A better philosopher might suggest that it’s not so wrong, at the end of the day, to photograph a matcha latte. That there are bigger problems at hand when it comes to identity and where we stand. Where we fall. Where we land.
But I would gently nudge back that it is, actually, that serious. Think of the kind of person who would scoff at the idea of planning their day around an Instagram picture. They’re probably adjacent to the people who “don’t believe in social media at all” yet quietly use TikTok for “recipes” or Instagram to “keep up with friends.”
In fact, some people abstain from posting at all as some kind of power move; they refuse to give social media the power to validate their existence. In this way, their abstention is a quiet statement of independence … from social media. Which yet again reaffirms the quiet power these platforms hold.
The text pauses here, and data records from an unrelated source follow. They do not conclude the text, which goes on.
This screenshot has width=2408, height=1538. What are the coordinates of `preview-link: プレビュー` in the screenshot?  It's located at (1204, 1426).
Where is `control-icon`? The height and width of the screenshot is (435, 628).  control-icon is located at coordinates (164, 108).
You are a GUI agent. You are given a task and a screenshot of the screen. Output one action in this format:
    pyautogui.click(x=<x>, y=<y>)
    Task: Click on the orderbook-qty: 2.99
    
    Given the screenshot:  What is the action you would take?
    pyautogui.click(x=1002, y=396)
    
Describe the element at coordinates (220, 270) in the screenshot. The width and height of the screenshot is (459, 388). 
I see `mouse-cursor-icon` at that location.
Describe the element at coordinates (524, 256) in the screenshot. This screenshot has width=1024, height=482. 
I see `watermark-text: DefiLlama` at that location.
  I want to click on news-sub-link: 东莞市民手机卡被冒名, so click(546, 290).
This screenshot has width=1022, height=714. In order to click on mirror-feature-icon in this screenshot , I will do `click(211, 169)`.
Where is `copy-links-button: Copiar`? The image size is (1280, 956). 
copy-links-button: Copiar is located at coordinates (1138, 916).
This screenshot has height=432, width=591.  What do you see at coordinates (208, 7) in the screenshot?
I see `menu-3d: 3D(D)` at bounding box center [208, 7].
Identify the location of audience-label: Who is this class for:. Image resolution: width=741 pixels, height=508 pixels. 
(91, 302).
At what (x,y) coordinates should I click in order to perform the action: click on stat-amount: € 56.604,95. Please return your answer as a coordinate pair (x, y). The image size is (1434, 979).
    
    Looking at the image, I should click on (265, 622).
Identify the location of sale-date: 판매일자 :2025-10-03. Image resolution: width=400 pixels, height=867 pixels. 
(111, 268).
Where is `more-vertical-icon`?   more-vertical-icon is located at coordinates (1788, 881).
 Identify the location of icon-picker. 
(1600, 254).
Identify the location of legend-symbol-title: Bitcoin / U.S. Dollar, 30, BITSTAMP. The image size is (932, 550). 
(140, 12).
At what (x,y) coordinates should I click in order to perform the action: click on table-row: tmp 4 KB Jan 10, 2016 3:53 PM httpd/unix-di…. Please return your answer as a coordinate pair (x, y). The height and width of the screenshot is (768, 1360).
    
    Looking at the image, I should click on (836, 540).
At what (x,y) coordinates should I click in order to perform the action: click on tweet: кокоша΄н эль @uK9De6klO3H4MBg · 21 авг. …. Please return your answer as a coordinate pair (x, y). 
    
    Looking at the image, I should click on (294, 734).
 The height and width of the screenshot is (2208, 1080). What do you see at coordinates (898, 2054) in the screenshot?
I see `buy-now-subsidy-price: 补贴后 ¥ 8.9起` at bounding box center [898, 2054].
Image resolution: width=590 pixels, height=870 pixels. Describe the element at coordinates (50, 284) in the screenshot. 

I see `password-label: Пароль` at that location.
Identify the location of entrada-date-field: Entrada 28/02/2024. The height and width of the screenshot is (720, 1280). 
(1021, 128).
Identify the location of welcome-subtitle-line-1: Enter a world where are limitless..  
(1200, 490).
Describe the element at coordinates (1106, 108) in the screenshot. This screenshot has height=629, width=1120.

Other times, it’s off-brand asceticism where the user feels “above” using social media. They’re too cool to be online, even when they’re drawn to it. They may or may not wipe their feeds constantly, or reinvent themselves, or vanish for months at a time. I’m sure you follow someone like this — someone dripping with mystery and sex appeal who quietly posts their trip to Cabo with no captions and then takes it down a few days later.
It can also be insecurity. Some people resist posting online because they feel their life is not interesting enough to share, not glamorous enough/beautiful enough/wealthy enough. They may silently judge others online, but also harbor a secret desire to be a part of the digital scene once they “get their life together.” That could mean getting a girlfriend or getting a dream job. Moving to an impressive city, losing weight, gaining muscle, looksmaxxing. In other words, they want to become the right version of themselves before entering the social media circus.
The irony of being online is that attempting to resist any kind of performance is a performance in itself. We exist in multitudes: who we want to be online, who we try to be for our audience, and who we actually are. We are constantly revising, withholding, romanticizing, idealizing, documenting, deleting, obsessing, planning, changing.
As we are in real life, which is never cohesive.